Die geplante Kabinettsumbildung von Bundeskanzler Friedrich Merz (CDU) sorgt für Irritationen unter Verfassungsrechtlern. Grund ist die Entscheidung, die neuen Minister Carsten Linnemann (Gesundheit), Steffen Bilger (Verkehr) und Nina Warken (Kanzleramt) erst am 9. September, also Wochen nach ihrer Ernennung, im Bundestag zu vereidigen. Das Vorgehen widerspreche dem Grundgesetz, so mehrere Experten.

Ablauf der Ernennung und Vereidigung

Die Ernennung der drei neuen Minister erfolgt an diesem Mittwoch um 12 Uhr durch Bundespräsident Frank-Walter Steinmeier. Dies entspricht Artikel 64 des Grundgesetzes, wonach Bundesminister auf Vorschlag des Kanzlers vom Bundespräsidenten ernannt werden. Für Nina Warken bedeutet dies, dass sie zunächst ihre Entlassungsurkunde als Bundesgesundheitsministerin erhält und anschließend ihre Ernennungsurkunde als Kanzleramtsministerin. Carsten Linnemann und Steffen Bilger, die zuvor keine Ministerposten innehatten, erhalten nur die Ernennungsurkunde.

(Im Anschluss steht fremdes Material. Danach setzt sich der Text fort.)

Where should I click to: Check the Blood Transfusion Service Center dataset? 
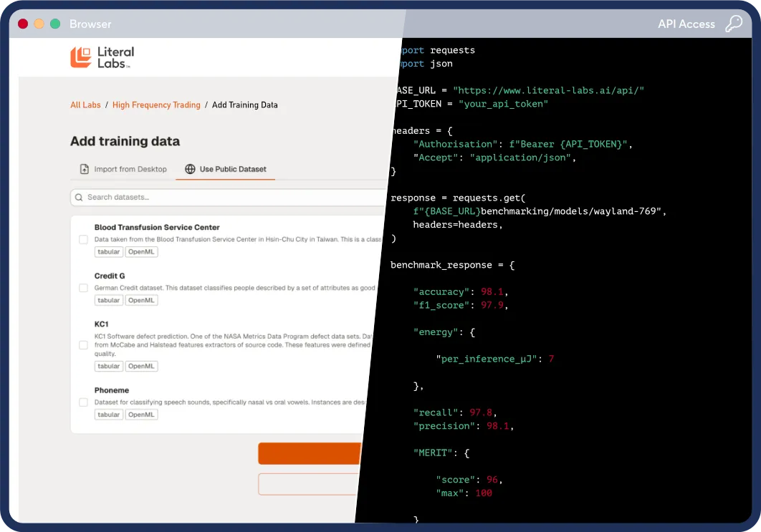tap(83, 239)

Normalerweise legen frisch ernannte Minister unmittelbar nach der Ernennung im Bundestag den Amtseid ab. Doch der Bundestag befindet sich in der Sommerpause; die 630 Abgeordneten sind nicht in Berlin. Zwar tagt an diesem Mittwoch um 14 Uhr der CDU/CSU-Fraktionsvorstand, um Thorsten Frei zum neuen Fraktionschef zu wählen, doch eine reguläre Plenarsitzung findet nicht statt.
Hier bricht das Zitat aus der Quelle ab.